*** STORED ROWS
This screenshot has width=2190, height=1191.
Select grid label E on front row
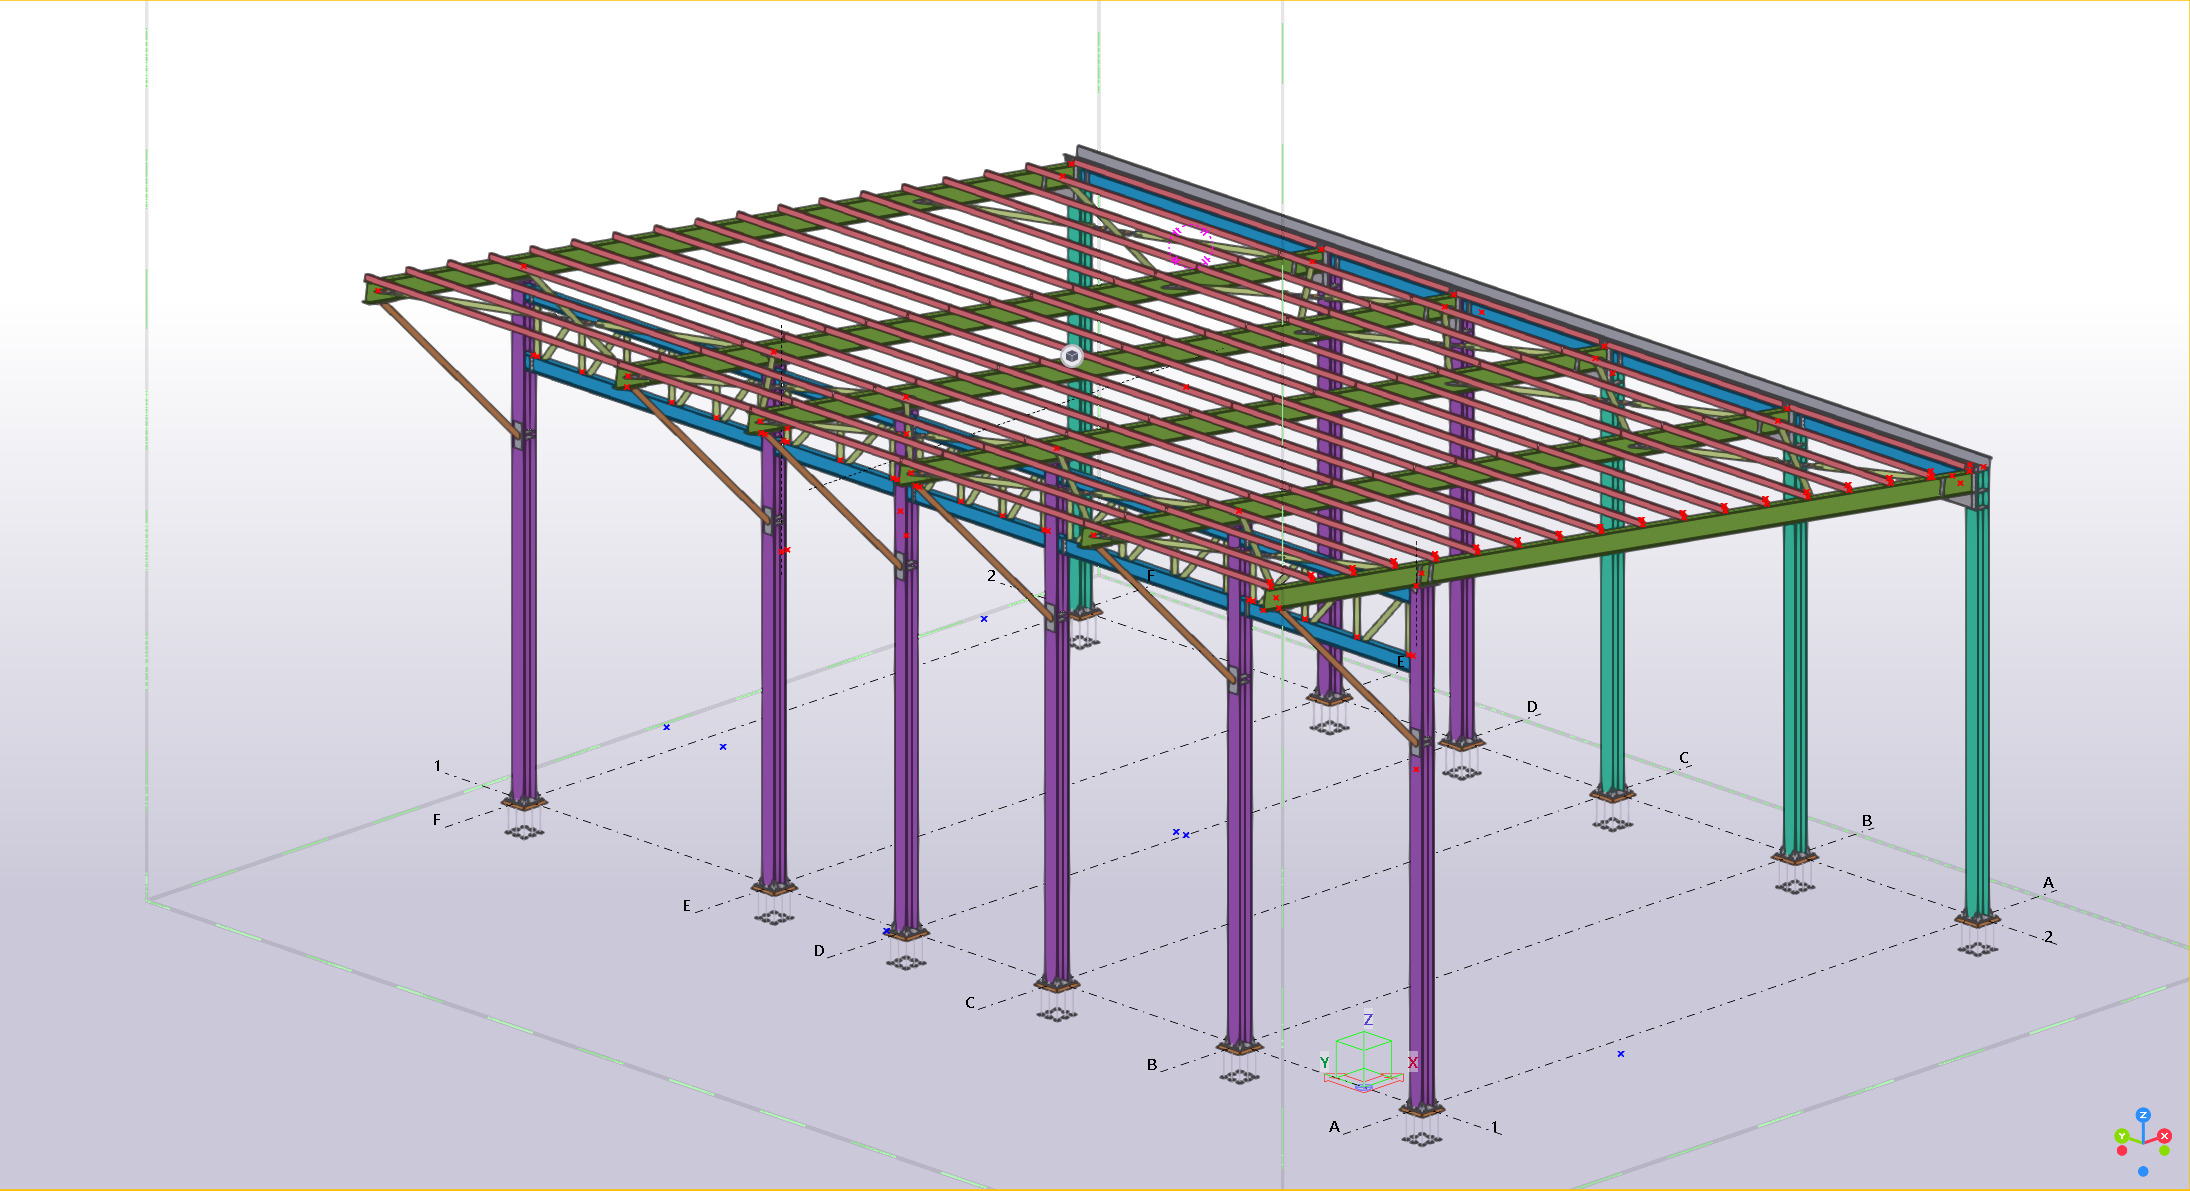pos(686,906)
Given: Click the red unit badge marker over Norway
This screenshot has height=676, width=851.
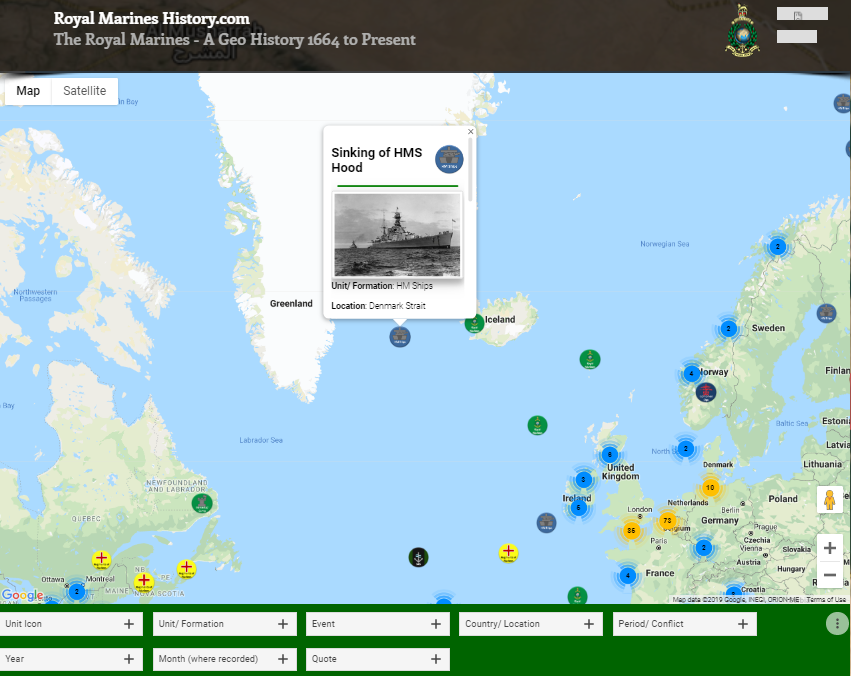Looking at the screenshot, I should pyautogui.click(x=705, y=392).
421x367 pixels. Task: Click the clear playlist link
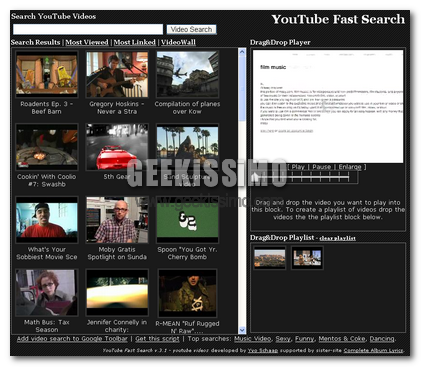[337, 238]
******
*** STORED ROWS
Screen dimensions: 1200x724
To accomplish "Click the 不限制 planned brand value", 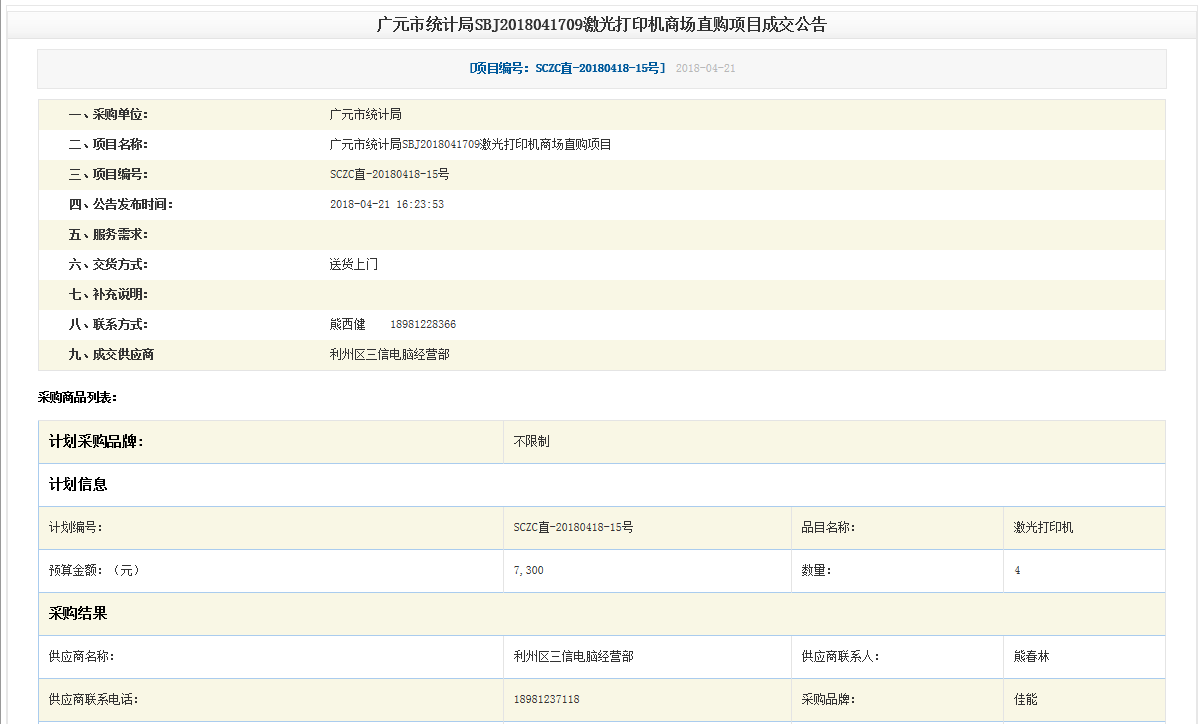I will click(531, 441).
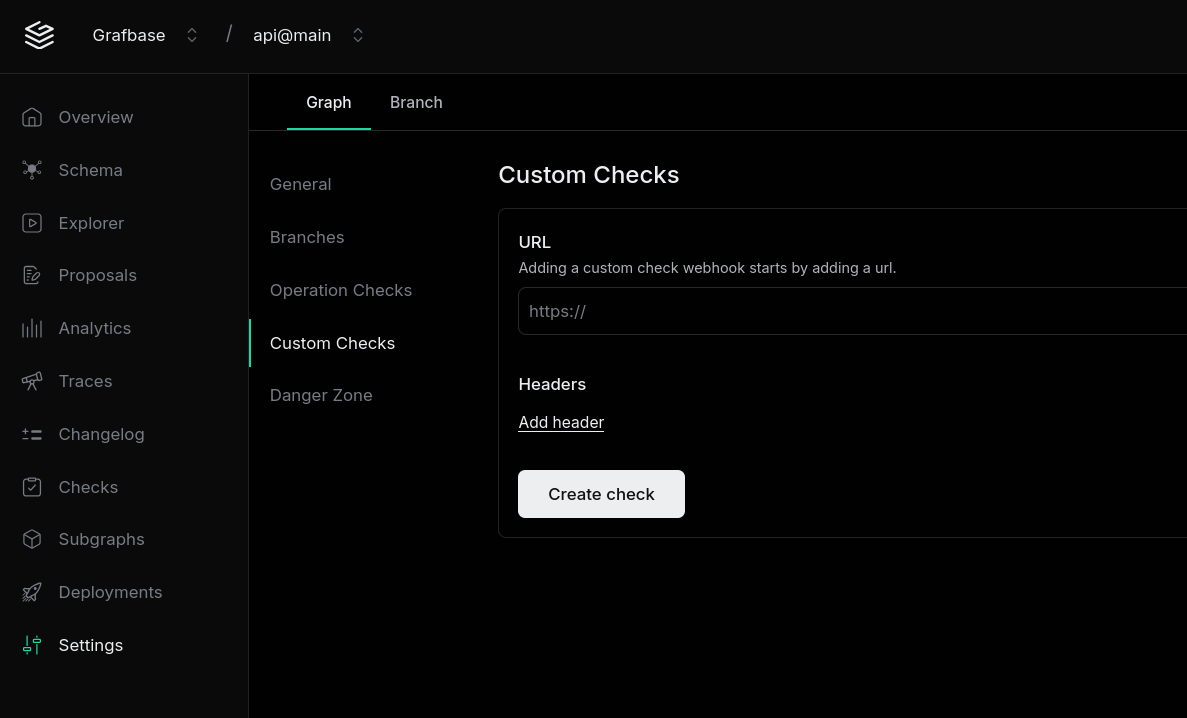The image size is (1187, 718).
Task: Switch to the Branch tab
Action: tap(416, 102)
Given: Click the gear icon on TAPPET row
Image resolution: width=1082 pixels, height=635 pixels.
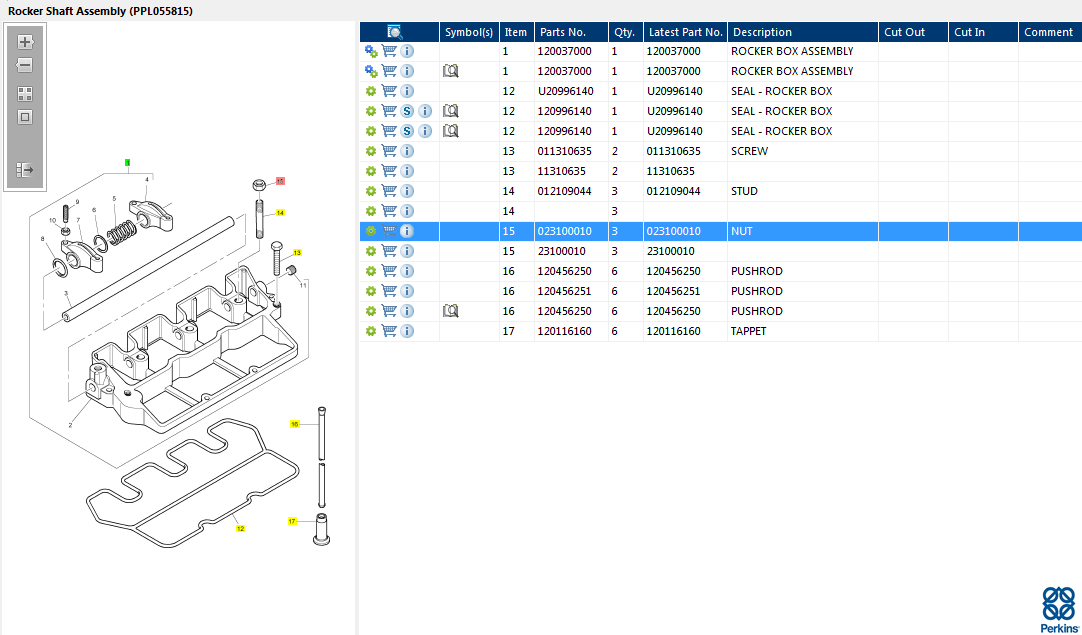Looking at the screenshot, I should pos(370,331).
******
_GOAL_.
Rewrite the data from the line that contains "Given: Click the gear icon on TAPPET row" through the line that contains "Looking at the screenshot, I should pos(370,331).", swapping "gear icon" for "settings icon" and keeping everything else the same. Omit the pictures.

_WRITTEN ANSWER_.
Given: Click the settings icon on TAPPET row
Image resolution: width=1082 pixels, height=635 pixels.
Looking at the screenshot, I should pos(370,331).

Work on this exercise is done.